CLAIM: Let $P$ denote Krueger's side condition forcing ("adequate set forcing"). Then there is no regular embedding from $\text{Add}(\omega,\alpha) * \text{Add}(\omega_1,1)$ into $P$.
PROOF: Suppose toward a contradiction that there exists a regular embedding $e: \text{Add}(\omega,\alpha) * \text{Add}(\omega_1,1) \to P$. Let $G*H$ be generic for $\text{Add}(\omega,\alpha) * \text{Add}(\omega_1,1)$, and let $K$ be generic over $V[G*H]$ for the quotient $P/e[ G*H]$. By my first joint paper with Krueger (Quotients of strongly proper forcings) the quotient $P/e[G]$ is strongly proper on a stationary set of countable models; this uses a nice property of Krueger's poset which we call the * property (see bottom of page 6 of that paper; it basically reqires that the poset is well-met, and that if 3 conditions are pairwise compatible, then there is a lower bound for all 3). Since $P/G$ is strongly proper for a stationary set of countable models, then the pair $(V[G], V[K])$ has the $\omega_1$-approximation property. But $H$ adds a new subset of $\omega_1$ all of whose proper initial segments are in $V[G]$. Since $V[G*H] \subset V[K]$, this is a contradiction to the fact that the pair $(V[G], V[K])$ has the $\omega_1$-approximation property.
REMARK 1: Regarding the use of Krueger's poset instead of Neeman's: The * property is easy to check for Krueger's poset, but I don't know if it holds for Neeman's poset. If so, then the same proof would work for Neeman's poset too. Note: our theorem about quotients of strongly proper forcings isn't true if the * assumption is omitted; see Section 5 of that paper for a counterexample (in fact the quotient of the counterexample even fails to have the $\omega_1$-approx property). Though there are probably other alternatives to * that would suffice to get strongly proper quotients.
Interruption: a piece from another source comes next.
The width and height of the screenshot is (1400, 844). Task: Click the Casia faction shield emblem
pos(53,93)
REMARK 2: There can be no ``meet-preserving" forcing projection $\pi:P \to \text{Add}(\omega,\alpha) * \text{Add}(\omega_1)$ (by meet-preserving I mean $\pi(p_0 \wedge p_1) = \pi(p_0) \wedge \pi(p_1)$). For this, $P$ can be any well-met strongly proper poset, you don't need the * property. The meet-preservation of $\pi$ would play a similar role that the * property plays in our paper cited above. Basically if $p_0$ is compatible with $p_1$ in $P$ and both happen to be in $P/\pi^{-1}[G]$ (where $G$ is generic for $\text{Add}(\omega,\alpha)$), then meet-preservation of $\pi$ ensures that $p_0$ and $p_1$ are compatible in $P/\pi^{-1}[G]$ as well. This implies (via an argument similar to the one in our paper) that, in $V[G]$, $P/\pi^{-1}[G]$ will be strongly proper on a stationary set of countable models, and hence the proof from the claim above goes through again.
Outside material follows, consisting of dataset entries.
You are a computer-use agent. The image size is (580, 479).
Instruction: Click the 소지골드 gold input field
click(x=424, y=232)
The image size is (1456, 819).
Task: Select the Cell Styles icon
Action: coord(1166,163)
REMARK 3: Regarding regular embeddings versus projections. If $\pi:P \to \text{Add}(\omega,\alpha) * \text{Add}(\omega_1)$ is a (not necessarily meet-preserving) projection as in your question, then there is a regular embedding from $\text{Add}(\omega,\alpha) * \text{Add}(\omega_1)$ into the boolean completion $\text{RO}(P)$, but not necessarily into $P$ itself. Usually such distinctions are irrelevant in forcing theory, but I'm not sure here. The problem is that Boolean completions screw up the * property---in fact no nontrivial boolean algebra has the * property---and as mentioned in Remark 1, something like the * property is needed in order for the quotient to have the $\omega_1$ approximation property. If the Claim is still true when you replace the target of $e$ with $\text{RO}(P)$ ( instead of requiring the target to be $P$) then there can be no projection $\pi:P \to \text{Add}(\omega,\alpha) * \text{Add}(\omega_1)$. But I don't know if that revised claim is true.